Peki, nasıl olup da bu boğulmalar olur?
 A:  bu kişilerin çoğunun hiç deniz görmediği ve yüzme bilmediği kişiler olup o şişme botu da kullanan bu işte hiç tecrübesi olamayan bir kişidir. İnsan kaçakçıları onları o bota bindirip, gidecekleri adaya gösteriyorlar. Bu botlar da denizde bozulunca, denizdeki su dalgaları veya su akımlarına tutulunca içindeki mülteciler panikliyor. Panikleyip ayağa kalkıp veya hareket edince botlar devrilip batıyor.
B: Bu botların geri gelmeleri söz konusu olmadığından, insan kaçakçıları genellikle ucuzlu botları tercih ediyorlar. Bu ucuz ve dayanıksız 20 kişilik botlara da 30 kişi binince patlama ihtimali çok yüksektir.
C: boğulan cesetlere baktığımızda genellikle can yelekleri yoktur.
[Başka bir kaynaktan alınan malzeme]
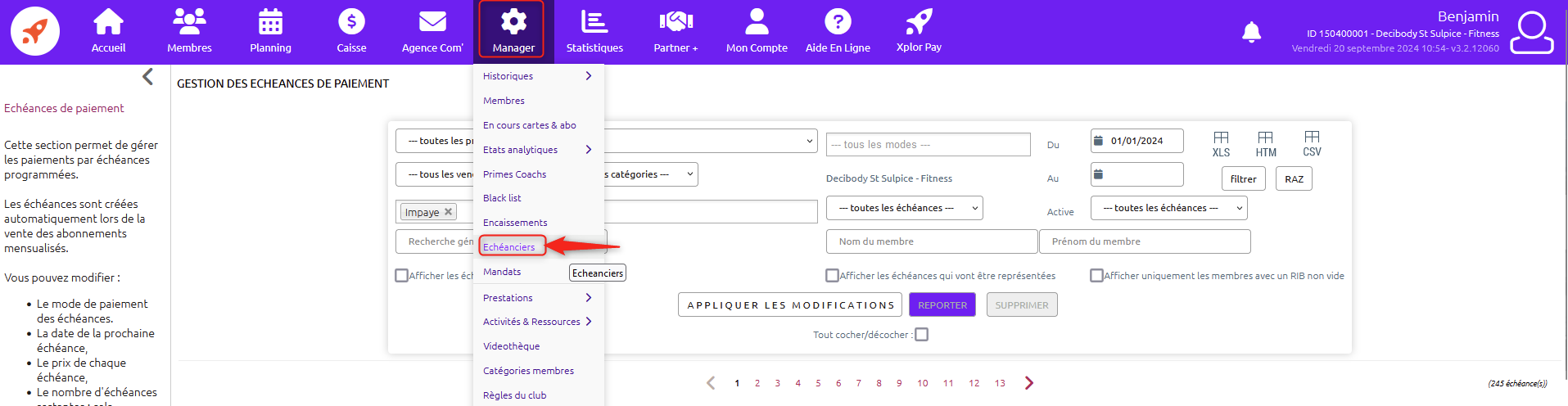
Task: Collapse the left help sidebar
Action: coord(148,77)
Bu can yelekler 15-20 TL fiyatta olmasına rağmen, insan kaçakçıların bunu da bu mültecilere vermiyorlar
Sonuç:  bozulan veya batan şişme botlardaki, yüzme ve deniz görmemiş, can yelekleri olmayan insanların akıbeti sahildeki veya ak denizdeki cansız bedenler olmaktadır.
Yunan adalarına ulaşan mülteciler, o adalarda Yunan polisi tarafından kayıt yaptıktan sonra Atina’ya götürüyorlar.
 
Peki, mülteciler bu iş için ne kader ödeme yapıyorlar?
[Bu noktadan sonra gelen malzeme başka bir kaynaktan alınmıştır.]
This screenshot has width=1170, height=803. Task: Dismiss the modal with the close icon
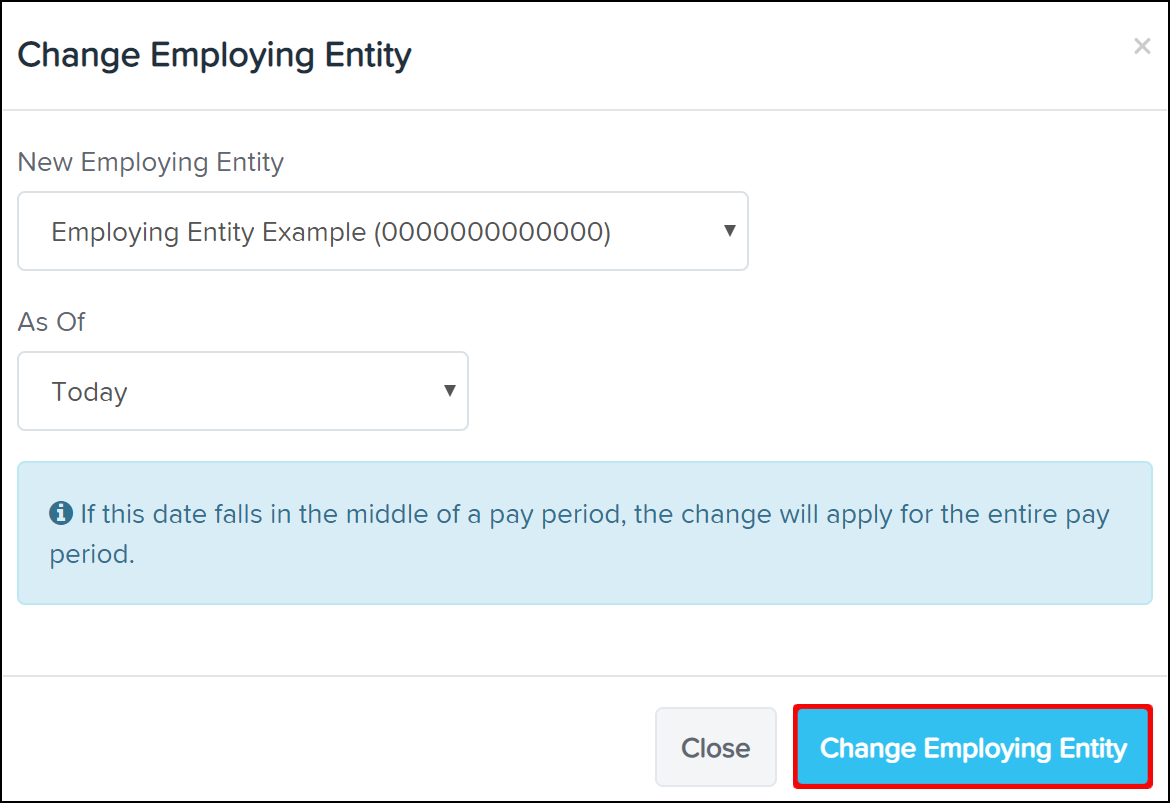1142,45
1: Türkiye’den Yunan adalarına kişi başı 750 dolar: bu kişiler Atina’dan, Makedonya, Sırbistan, Macaristan’dan sonra Avusturya veya Almanya ulaşmaya çalışıyorlar. Paraları da olmadığından genellikle yürüyerek ulaşmaya çalışırlar. Genellikle ekranda koruduğumuz insanlar bu gruptaki insanlardır. Daha ucuz olduğundan bu yolu seçiyorlar.
2: Türkiye’den Almanya 2500 Euro: bu gruptakiler Atina’ya ulaşınca insan kaçakçılarının oradaki ortakları karşılayıp evlere yerleştiriliyorlar. Oradan Tırların kasalarına veya kamyonların buzluklarına saklayarak Almanya gönderilirler. Macaristan ve Avusturya sınırındaki kamyonun kasasındaki 77 ceset bu gruptaki mültecilere aitti.
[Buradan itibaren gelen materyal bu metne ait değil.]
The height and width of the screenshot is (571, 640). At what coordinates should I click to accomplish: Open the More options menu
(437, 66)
  Mültecilerin sayısı geçen ay 170.000 mülteci Avrupa’ya ulaşmıştır. Bunun 50.000 Türkiye’den Yunanistan’a ve 120.000 kuzey Afrika’dan İtalya geçmiş. Bugün 06 Eylül Macaristan’dan 10.000 mülteci Avusturya geçmiş ki bunları 2000 mülteci Avusturya’da kalmış 8000 mülteci Almanya geçmiş.
Peki, bu mültecilerin geçişi fark edilmiyor mu?
   İstanbul Aksaray ve Laleli’de akşam saatlerinde 20-30 kişilik grupların çantaları ile bekleyen veya İstanbul otobüs otogarında bu grupların hareketlerin veya Çanakkale veya Ayvalık otobüslerine binmelerini görmemek veya fark etmemek için kor olmak lazım. Ayni şekilde bu grupların Bodrum veya İzmir’de görmemek veya fark etmemek için tam kor olmak gerekir.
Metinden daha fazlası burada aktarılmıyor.